脊椎手術後の椎間板炎:診断、治療、および予防における課題

2012.11.30

Postprocedural discitis of the vertebral spine: challenges in diagnosis, treatment and prevention


H. McDermott*, C. Bolger, H. Humphreys
*Royal College of Surgeons in Ireland, Ireland
Journal of Hospital Infection (2012) 82, 152-157
背景
術後椎間板炎は比較的まれであるが、極めて重大な臨床転帰をもたらすことがある。
目的
術後椎間板炎の診断、管理、および予防の現況をレビューすること。
方法
過去 20 年間に英語で発表された文献を、種々の適切な検索語を用いて検索した。
結果
診断にあたっては、臨床的特徴、微生物学的検査結果、画像検査、および炎症性マーカーを使用するべきである。

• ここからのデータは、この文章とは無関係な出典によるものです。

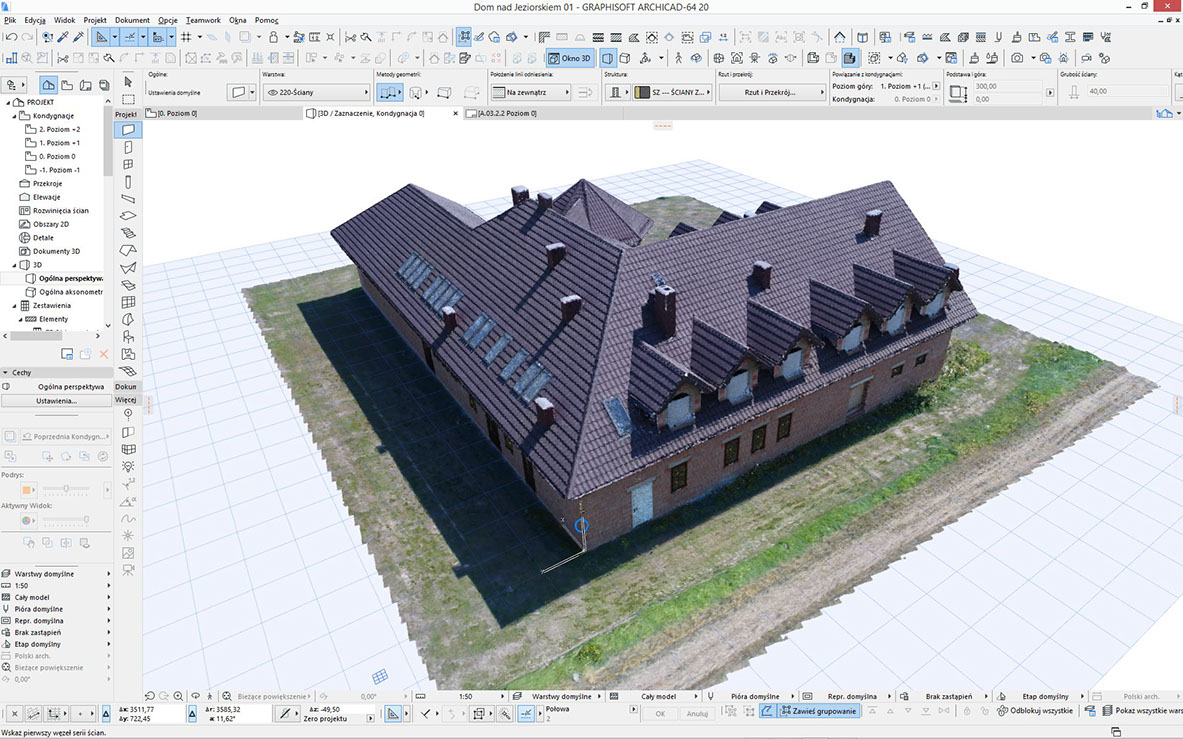Open the wall default settings icon
Screen dimensions: 1183x739
point(238,92)
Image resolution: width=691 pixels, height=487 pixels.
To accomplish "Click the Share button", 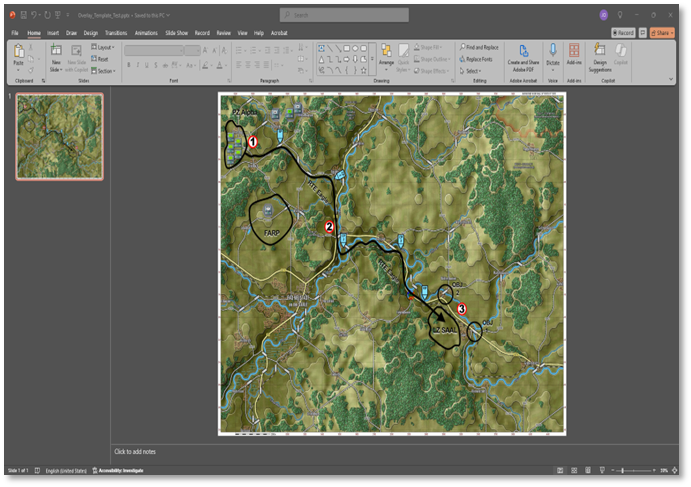I will [661, 33].
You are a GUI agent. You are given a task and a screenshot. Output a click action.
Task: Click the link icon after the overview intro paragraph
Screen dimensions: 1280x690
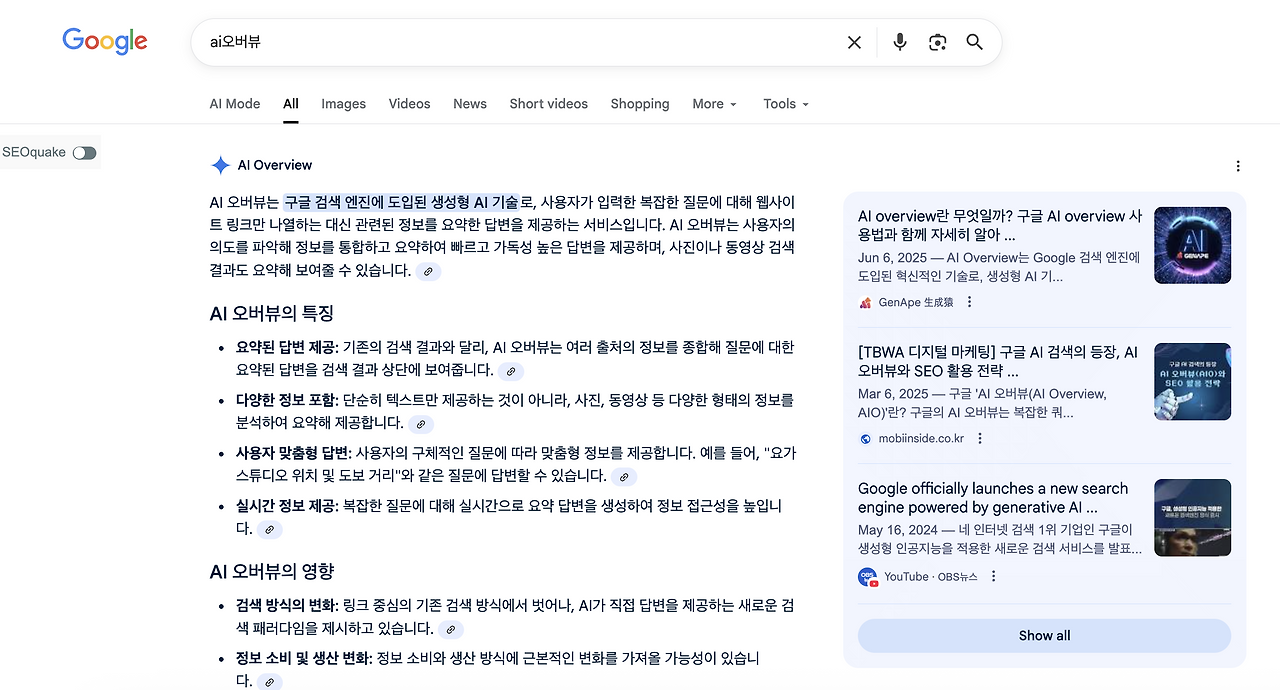(x=428, y=271)
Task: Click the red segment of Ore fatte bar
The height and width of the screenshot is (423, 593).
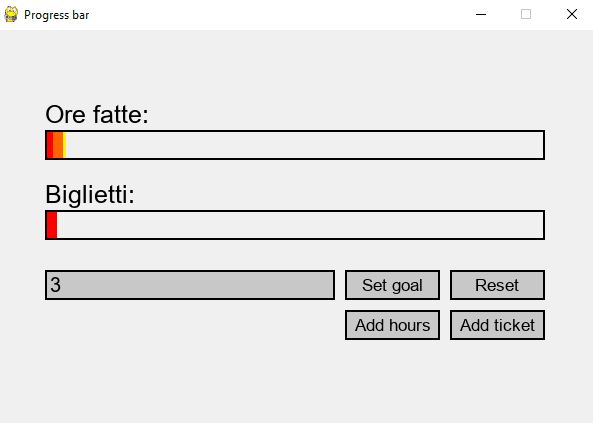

不必要な抗菌薬使用を回避するため、また標的を絞った治療を行うために、感染症の確診に注力するべきである。外科的デブリードマンや感染巣コントロールは治療に不可欠であり、これによって抗菌薬療法の指針となる診断用検体を得ることができる。培養陽性の場合は、抗菌薬感受性検査の結果に基づいて抗菌薬療法を行うべきである。抗菌薬療法に関する確定的なガイドラインは存在しない。経験的治療法として、キノロン系やクリンダマイシンなどとフシジン酸やリファンピシンとの併用が処方されている。静注剤から経口剤への早期変更と、6 週以上の抗菌薬療法が推奨される。予防法として、周術期の抗菌薬予防投与、良好な手術手技、および適用可能な場合の低侵襲手術が挙げられる。
結論
現時点で利用可能な情報の多くは不十分であり、良質な臨床試験が行われていない。日常的な培養の代替法、および予防策としての局所抗菌薬療法の意義に関するさらなる研究が必要である。
サマリー原文(英語)はこちら
監訳者コメント
脊椎手術は開心術、人工関節置換術と並んで、待期手術での感染リスクは低いが感染すると重篤な有害事象につながるため、しっかりした感染予防策が重要である。